There is happiness amidst pain. Let it all come and flow through. That is living.

STRANGER to MYSELF

Lost, all week lost. Pain does that, making a break between body and mind. Survival called for that early on. It isn’t as helpful now. Only when connected can things be figured out, or at least be able to come up with a reasonable answer for the gut pain.

My thoughts scared me thinking of every disaster possible, and every sickness cropping up in the world along with dread about what the news broadcasted each night, but the issue wasn’t outside of me, it was inside of me.

Strawberries. The beautiful, bountiful crop, filling our freezer with jams, sauces, and whole berries…. Eating a huge bowl each day joyfully. Well, isn’t that always life’s way? The good with the bad. My old gut cannot handle that many seeds.  

At least the pain has eased when connecting to my body, using thoughtful gentleness to tend to it. Not something done in past years. But people can grow. It may take decades, but it can happen. Life’s difficulties are better handled when one is connected to their spirit, body, and mind.

Kindness like a warm soothing balm felt loving. Remember that? And how much work it takes each day? That is my work.

On Your Way Dear Son

photo by Patricia

Time to get your big girl pants on. Maybe you don’t need to be victim to your feelings. Maybe, to a degree, you can decide how to feel, or at least manage to concentrate on which feeling takes priority.

Cory, my youngest of two sons, left with his family back to Boston yesterday morning. In the past, Cory’s leaving caused a hole so wide it devastated me, making me want to run. The pain was too great lasting a few days.

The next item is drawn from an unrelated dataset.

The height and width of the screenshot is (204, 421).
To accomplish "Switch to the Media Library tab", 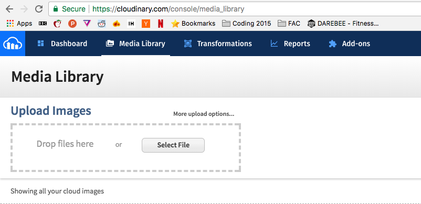I will (x=135, y=44).
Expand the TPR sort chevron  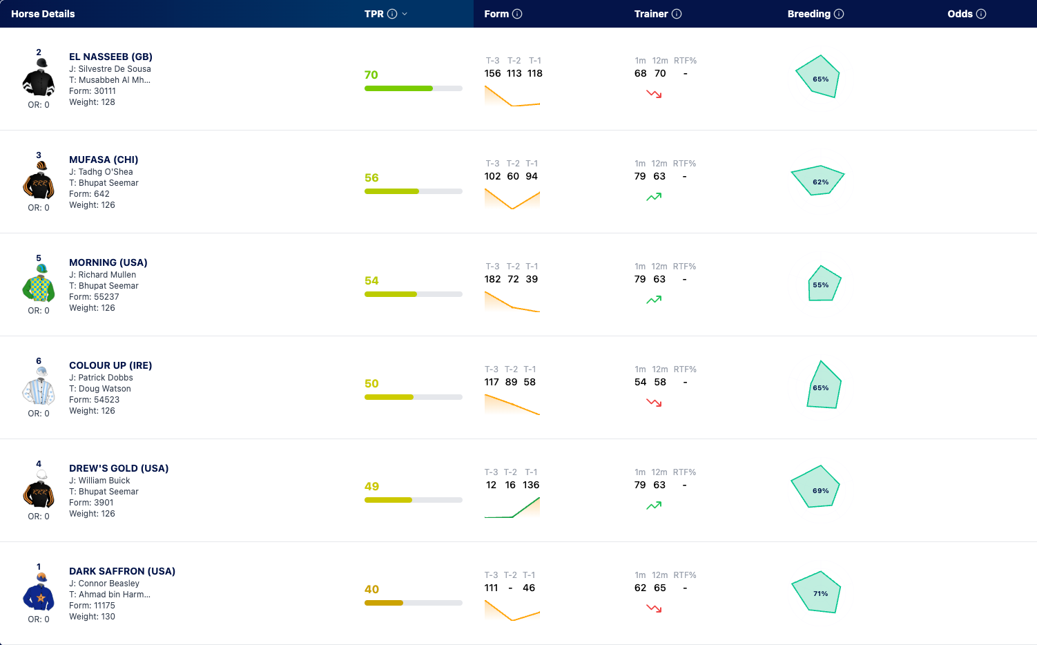pyautogui.click(x=405, y=14)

It lessons as each year passes, and my interior world opens up with a feeling of home inside myself. I feel lucky and blessed to have such a son and his beautiful family— yet the blue feeling so familiar persisted when he left home once again.

Working at not feeling a feeling doesn’t help much. Methods used to move past the pain were many; calling a friend, emailing another friend, calling Cory on his journey home, talking to Samuel about my feelings, along with keeping very busy taking down Christmas decorations, doing dishes, laundry, vacuuming…nothing helped.

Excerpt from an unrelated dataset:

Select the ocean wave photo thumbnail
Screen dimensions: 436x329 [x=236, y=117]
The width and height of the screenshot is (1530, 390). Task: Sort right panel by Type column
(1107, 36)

When sitting still the feeling became sharp, scraping uncomfortably on the inside of my belly and chest like little claws dragging their nails inside me. So I became a whirlwind of domesticity, but still no relief.

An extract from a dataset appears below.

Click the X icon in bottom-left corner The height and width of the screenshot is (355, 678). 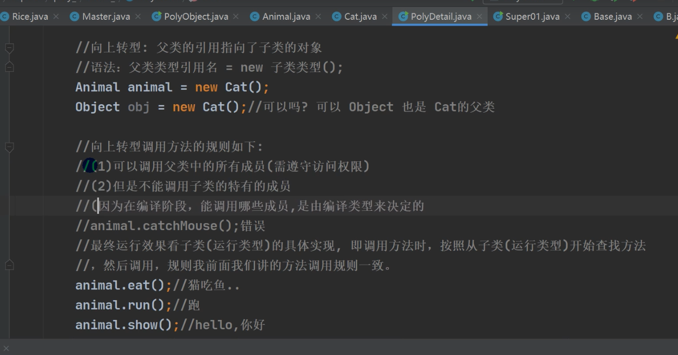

Feel your feelings, they will pass. You ought to be happy, Stop it, you’re being silly. None of these helped or gave the immediate relief demanded. Later in the afternoon a soft voice arose, only you can comfort yourself, no one else. There it was, the answer all along, and with it the soothing yearned for.  A hot shower streaming down washed residual pain away.

It is a good thing to reach out and talk about feelings, yet the answer lies within as it always has. You are the world possessing the ultimate ability to help yourself. You just don’t know it until you do.